Residents in Wills Point, Texas hunker down in homes to stay warm during the state's rolling blackouts. Towns and neighborhoods remain empty. Photo credit: Matthew T. Rader on Unsplash

Frigid temperatures break down Texas infrastructure, reports of contaminated water, unreliable power, and dwindling gas

Water supplies is compromised in counties throughout the Lone Star State as Texas continues to experience extreme winter weather.

Texans face another hard freeze tonight without reliable power, if any at all. Now, another major issue in its infrastructure weighs heavily on emergency efforts to restore power after days-long outages due to historic cold temperatures.

“There’s a growing number of people in Houston . . . even small towns around Texas like Baytown and Texas, they’ve cut off the water completely,” reported rapper Bun B on his Instagram page.

The freezing cold caused thousands of Texans’ pipes to burst. Because a cold snap like the one ripping Texas is rare, many homes are not insulated for harsh winters. While residents have been desperately trying to save their homes by keeping their taps on a slow drip, the Governor’s office and local authorities have asked Texans to refrain from running their water.

“Burst water pipes can cause major damage to your home. They can also slow efforts to fully restore water to our city,” tweeted the Houston Office of Emergency Management in the city’s effort to reduce water usage.

Added to the rapidly limited water supply is drinkable water. After rolling water outages accompanied intermittent power failures, state and local officials warned Texans to boil the water that they use to shower, drink or brush their teeth. To date, only 135 labs for the whole state are testing to see if the water is drinkable.

But, residents already are reporting undrinkable water with down water treatment plants. “Do not drink the water,” implores residents in Texas who report that their water is filled with parasites and other harmful contaminants since power outages have affected water treatment plants across the state.

With many roads still not passable, and most grocery stores closed, gaining access to potable water is dwindling fast.

On Monday, the City of Houston announced a partnership with CrowdSource Resource to begin a water delivery service for residents who cannot pick up bottled water at the distribution sites they set up.

. . . .

With the ongoing freezing temperatures, residents who want to leave are stuck. If they could drive, reports of limited gas supplies across the state are an issue. Many people are sleeping in their cars for heat, but this also causes a risk. “People are dying here,” said Bun B during his stream. “People are dying of carbon monoxide . . .  thousands of people are sleeping in their cars.”

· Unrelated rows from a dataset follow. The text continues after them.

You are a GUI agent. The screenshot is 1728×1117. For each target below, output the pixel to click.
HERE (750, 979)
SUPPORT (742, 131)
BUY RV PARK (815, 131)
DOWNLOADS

Even if families are taking safety measures while sleeping in their vehicles, with reports of limited gas, that might be a problem if power failures persist in the cold winter weather. Ironically, Texas is an oil baron state. In an update on the state’s response, Governor Greg Abbott “ordered natural gas producers not to export product out of state until February 21st and instead sell it to providers within Texas.” State officials say they are also looking for other water testing labs and water safety organizations to partner with to resolve issues with water.